Once you’ve joined the community, feel free to post your questions in the #gsoc channel.

2. About the Cuneiform Digital Library Initiative

The Cuneiform Digital Library Initiative (CDLI) enables the collection, preservation, and accessibility of image files, textual annotation, and metadata for ancient Near Eastern artifacts inscribed with cuneiform. With over 334,000 artifacts, CDLI hosts approximately two-thirds of all known cuneiform sources worldwide. Data is publicly available at https://cdli.earth and serves scholars, students, museum staff, and learners.

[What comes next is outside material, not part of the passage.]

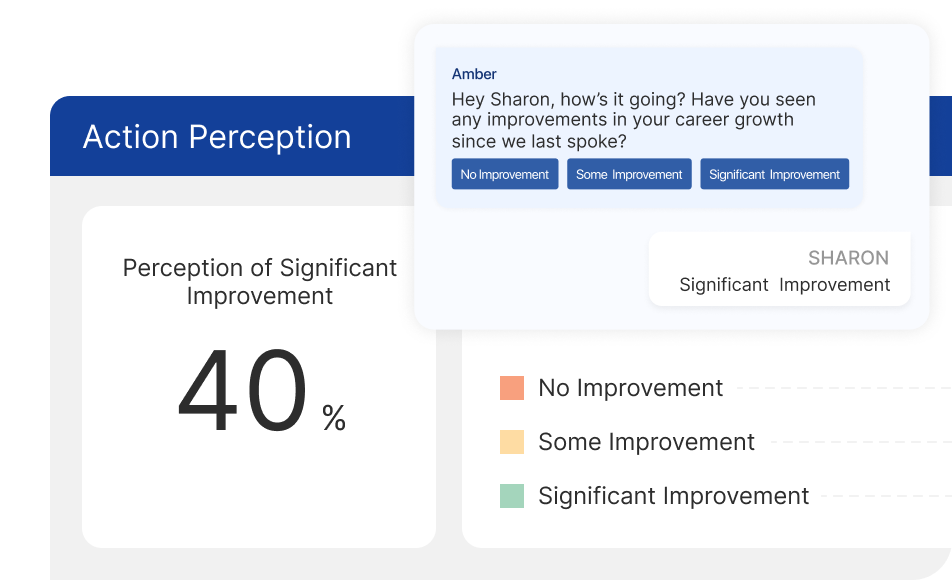Click Amber's chat message text
Image resolution: width=952 pixels, height=580 pixels.
click(x=633, y=120)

CDLI is central to Assyriological research, functioning as a data hub and repository. The platform receives ~3,000 monthly users across 10,000 sessions and 100,000 pageviews, with 78% returning visitors.

CDLI brings together developers, language scientists, ML engineers, and cuneiform specialists to build tools for linguistic analysis and translation. Current efforts focus on framework modernization and machine translation of ancient languages using NLP and Linked Open Data.

3. List of Potential Project Ideas

This year we offer a small set of focused projects. We look forward to shaping them together based on contributor interests and open needs.

350 Hour Projects

175 Hour Projects

4.1 Revamping CDLI Mobile App (React Native) – 350h

Mentors: Daksh Paleria (Ex GSoC | SDE, Blinkit), Nisheal John (Head of Engineering | SellerGeni AI)

Difficulty: Medium - Hard

Project Size: 350 hours

Project Overview

The Cuneiform Digital Library Initiative (CDLI) currently maintains separate Android and iOS tablet applications that allow users to explore curated cuneiform tablet collections, view artifact images, read metadata, and access featured highlights. These applications are actively used by researchers, educators, and the public.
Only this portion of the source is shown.